[Stored items]
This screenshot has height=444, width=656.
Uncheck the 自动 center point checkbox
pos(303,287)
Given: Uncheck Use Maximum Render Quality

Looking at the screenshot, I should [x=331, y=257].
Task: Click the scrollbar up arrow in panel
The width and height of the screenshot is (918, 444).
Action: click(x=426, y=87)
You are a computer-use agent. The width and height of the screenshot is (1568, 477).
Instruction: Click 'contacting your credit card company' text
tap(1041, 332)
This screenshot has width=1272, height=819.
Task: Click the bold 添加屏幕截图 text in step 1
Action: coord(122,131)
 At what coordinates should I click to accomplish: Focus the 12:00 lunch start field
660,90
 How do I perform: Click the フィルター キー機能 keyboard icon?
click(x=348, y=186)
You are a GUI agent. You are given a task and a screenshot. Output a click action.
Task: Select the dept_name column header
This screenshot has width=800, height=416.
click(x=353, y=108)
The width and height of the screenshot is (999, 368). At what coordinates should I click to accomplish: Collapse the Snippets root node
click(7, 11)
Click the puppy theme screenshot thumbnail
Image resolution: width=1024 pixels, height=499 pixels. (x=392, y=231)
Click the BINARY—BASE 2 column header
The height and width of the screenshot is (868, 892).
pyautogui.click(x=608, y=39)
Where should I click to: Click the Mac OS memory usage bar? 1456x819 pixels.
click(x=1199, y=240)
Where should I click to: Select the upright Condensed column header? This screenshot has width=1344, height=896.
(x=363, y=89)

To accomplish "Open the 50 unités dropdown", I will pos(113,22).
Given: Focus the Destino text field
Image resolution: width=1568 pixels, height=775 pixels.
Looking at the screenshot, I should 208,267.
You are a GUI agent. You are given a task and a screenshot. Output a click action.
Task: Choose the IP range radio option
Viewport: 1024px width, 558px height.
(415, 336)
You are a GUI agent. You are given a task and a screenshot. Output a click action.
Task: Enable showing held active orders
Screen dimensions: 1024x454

§ **WHAT NEEDS TO BE DONE**: Using the data above, return each line exactly as written.

§ **OUTPUT OF THE TASK**:
This screenshot has height=444, width=656.
Uncheck the 自动 center point checkbox
pos(303,287)
Given: Uncheck Use Maximum Render Quality

Looking at the screenshot, I should [x=331, y=257].
Task: Click the scrollbar up arrow in panel
The width and height of the screenshot is (918, 444).
Action: click(x=426, y=87)
You are a computer-use agent. The width and height of the screenshot is (1568, 477).
Instruction: Click 'contacting your credit card company' text
tap(1041, 332)
This screenshot has width=1272, height=819.
Task: Click the bold 添加屏幕截图 text in step 1
Action: coord(122,131)
 At what coordinates should I click to accomplish: Focus the 12:00 lunch start field
660,90
 How do I perform: Click the フィルター キー機能 keyboard icon?
click(x=348, y=186)
You are a GUI agent. You are given a task and a screenshot. Output a click action.
Task: Select the dept_name column header
This screenshot has width=800, height=416.
click(x=353, y=108)
The width and height of the screenshot is (999, 368). At what coordinates should I click to accomplish: Collapse the Snippets root node
click(7, 11)
Click the puppy theme screenshot thumbnail
Image resolution: width=1024 pixels, height=499 pixels. (x=392, y=231)
Click the BINARY—BASE 2 column header
The height and width of the screenshot is (868, 892).
pyautogui.click(x=608, y=39)
Where should I click to: Click the Mac OS memory usage bar? 1456x819 pixels.
click(x=1199, y=240)
Where should I click to: Select the upright Condensed column header? This screenshot has width=1344, height=896.
(x=363, y=89)

To accomplish "Open the 50 unités dropdown", I will pos(113,22).
Given: Focus the Destino text field
Image resolution: width=1568 pixels, height=775 pixels.
Looking at the screenshot, I should 208,267.
You are a GUI agent. You are given a task and a screenshot. Output a click action.
Task: Choose the IP range radio option
Viewport: 1024px width, 558px height.
(415, 336)
You are a GUI agent. You are given a task and a screenshot. Output a click action.
Task: Enable showing held active orders
Screen dimensions: 1024x454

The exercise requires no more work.